Arrgh. I do NOT trust any labels on boxes found in my former home's basement.

The label was intriguing, I give it that... the contents were... horrifyingly sad.

A full-length ball gown or evening gown, for a woman taller and slimmer than me-- red satin, sleeveless, gathered and fitted bodice, full and sweeping skirt. Wound about the "very nice lamp" which turned out to be a hideous Victorian monstrosity.

A vast lace-work of shiny metal (weird coppery color, no oxidation, not golden, was this bronze? brass? some strange alloy?) -- pretty, multi-faceted lead crystal pendants and lozenges bedecked it. Many of the crystals and some of the lozenges fell away as I unwound the ball gown, which was furry with white mold and smelly with blue and black mildews. One side of the metalwork stove in.. it is a defaced and damaged gas lamp. With a weird bit of electrification (from the 1940s or '50s or '60s? a rickety and fragile electrical element has been flimsily mounted onto the big scary gas lamp).

What to do with this valued item?

Into the landfill? Off to Goodwill? Drag to an antiques shop?

NO, good Lord, I am not a profiteer. Not trying to raise gorgeous, filthy eBay lucre from any of this shameful bounty... but I am feeling shamefully wasteful. And maybe this is salvageable? Or if not, perhaps those crystals could be re-energized into some sort of positive being?

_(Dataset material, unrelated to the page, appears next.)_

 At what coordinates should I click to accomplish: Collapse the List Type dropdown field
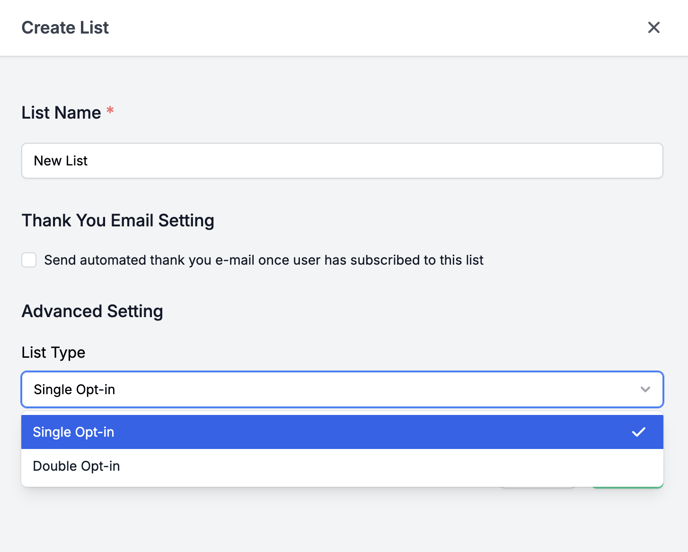pos(342,389)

What would you do with this strange treasure?

(thanks to Madison Guy, I shall try once again to master basic proficiency of digital camera, some photo-documentation would aid this post immensely -- plus the previous post's medal of honor could be gorgeously displayed).

4 comments:

Awesome Mom said...

You really need to add pictures to this post. I would love to see the "very nice lamp".

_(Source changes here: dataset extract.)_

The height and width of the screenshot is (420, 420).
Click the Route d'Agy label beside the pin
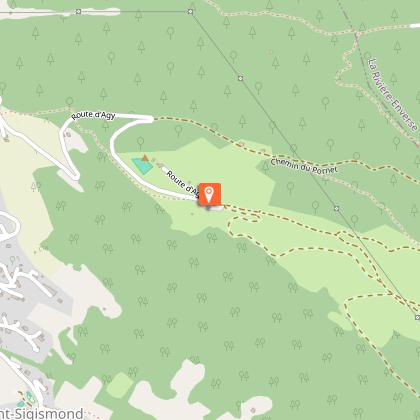click(183, 184)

You would not believe how often the contents of our moving boxes were wrongly and vaguely labeled. My wedding dress is pressed and boxed up very nicely so that I can look at it now and then with out worrying about it getting dirty. The movers slapped paper over it and labeled it "clothing". It took me awhile to figure out what that mysterious package was (I was challenging myself by not opening it to look at it). After all if I were a move I would have put wedding dress on the paper.

Citizen Reader said...

Tee hee...
Very "nice" lamp. This is like how I have learned to dread any gifts from my mother-in-law which she feels are "very nice." She's a lovely lady, but we do have different taste. My "very nice" to her is BLAH ("the window shades are nice, dear, but you need a big valance at the top to complete them!") and her "very nice" to me is kitschy ("oh, a heart shaped wooden napkin holder! Just what I always wanted!"). "Very nice" are quite possibly the two most subjective words in the English language.

And wrapped in a ball gown? Wow, what kinds of parties were these people having that gowns were a dime a dozen? Wild stuff, man.

The Laundress said...

Well, Awesome,

if you were a mover, you would be a lady mover. Who the hell ever heard of a guy saving his wedding suit (for his son to wear?) Nope. They RENT the suckers... or, in my husband's case, wear the suit they also go to funerals in...

I have tried on several occasions to give away my wedding dress but no dice. It is the single most expensive thing I ever BOUGHT for myself, though I now have a few pricier items that I have been gifted with. All of which belong in boxes.

CR, you make me weep with laughter and pained familiarity. My goodness but I do have many disconnects with so many other people about what is lovely... but I frequently and unintentionally piss off all sorts. Must confess to being kind of a secret fan of silly napkin rings and a paper napkin holder which are all shaped like chickens!

But hell no, I do not use them. They are all in the basement, waiting to bedevil my great-grand-daughter-in-law (or her year 2100 equivalent.)

Perky Skeptic said...

I confess a secret fondness for Victorian horrors. If I had the means, I would decorate my house in Early Lovecraft. Show us the lamp so that I may weep with longing!!!